From language barriers to spirituality, social service providers gained fresh perspective on handling a crisis.

Published September 27, 2003

DADE CITY - It seemed like a simple task.

A woman had been robbed, her precious family heirloom watch stolen. She needed to tell a police officer. But there was a language barrier in the way. And a translator.

Very quickly, confusion reigned.

"My son doesn't do drugs," said the victim, erupting at the long line of seemingly irrelevant questions. "This isn't about my son."

The victim, translator and police officer were acting, but their frustration was real. The scenario took place during one of eight presentations at a conference on domestic violence held Friday by the Sunrise Domestic Violence & Sexual Assault Center.

This presentation centered on cultural differences. Featured speaker Jackie Uhrig, an emergency response team specialist for The Harbor Behavioral Health Care Institute, broke participants into small groups where the so-called translators whispered information back and forth to the victim and service provider.

The purpose was to show how crucial facts could get lost in translation between people of different cultures and languages, particularly in sensitive situations like domestic violence.

"I never did get any help," said faux robbery victim Patricia Pasteur, a guidance counselor at Weightman Middle School, later laughing at the mishap among her, "translator" Connie Ashmore and "police officer" Harold Garves.

Ashmore, a judicial assistant for Circuit Judge Lynn Tepper, was given instructions to expound on the answers and questions given to her. Garves, a probation officer with the Department of Juvenile Justice, was told to act impatiently.

Uhrig used the exercise to show the participants the importance of using professional interpreters with crime victims. She also spoke to the need to be aware of the cultural background of a victim and influences of families or religion on his or her behavior.

The daylong event drew about 85 people to First Presbyterian Church, where featured speakers broke the crowd into smaller groups in two rooms of the church hall. Participants came from the school system, courts, social services and the health care field. Topics included elder sexual abuse; female offenders; batterer's intervention programs; compassion fatigue; and substance abuse with domestic violence.

One of the topics involved religious perspectives on domestic violence.

Terri O'Brien, director of education at Sunrise, spoke about ways of reading the Bible with religious Christian victims whose abusers use Scripture to justify dominant or violent behavior. If a victim is religious and those views aren't addressed, she will not completely overcome her trauma, O'Brien said.

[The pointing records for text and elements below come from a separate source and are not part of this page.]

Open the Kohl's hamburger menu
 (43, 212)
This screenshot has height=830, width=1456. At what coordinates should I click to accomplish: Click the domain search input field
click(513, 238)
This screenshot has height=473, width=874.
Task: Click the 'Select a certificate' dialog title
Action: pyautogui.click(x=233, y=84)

"There's a difference between proselytizing and addressing someone's spiritual needs," she said. To counter many victims' remarks that the abuse is "God's will," or that they need to "keep praying," O'Brien encouraged the group members to point out places in the Bible that show Jesus was not a violent person and that victims should pray for strength instead of thinking they can change someone else.

"They need to understand, they cannot control their partner's behavior," she said.

Participants dissected passages in the Bible that could be used to justify dominance and violence by an abuser and turned them around for another interpretation. For instance, in Genesis, where God takes Adam's rib to create Eve, instead of reading that as man's primacy over woman, the event shows the partnership between the sexes, they agreed.

"(Women) are there to help (men's) life, not to go get your shoes or make your dinner," said Scott Leu, a school social worker.

And where the Bible says that husbands should be the heads of their wives as Christ is the head of his church, the group said that means the husband puts the wife above everything else with reverence and respect.

"With power and control?" O'Brien said. "Absolutely not."

At the end of the day, O'Brien said the conference proved a great way to help social service providers in many walks of life be aware of domestic violence.

"The more people we train on issues of trauma, the better off we all are," O'Brien said.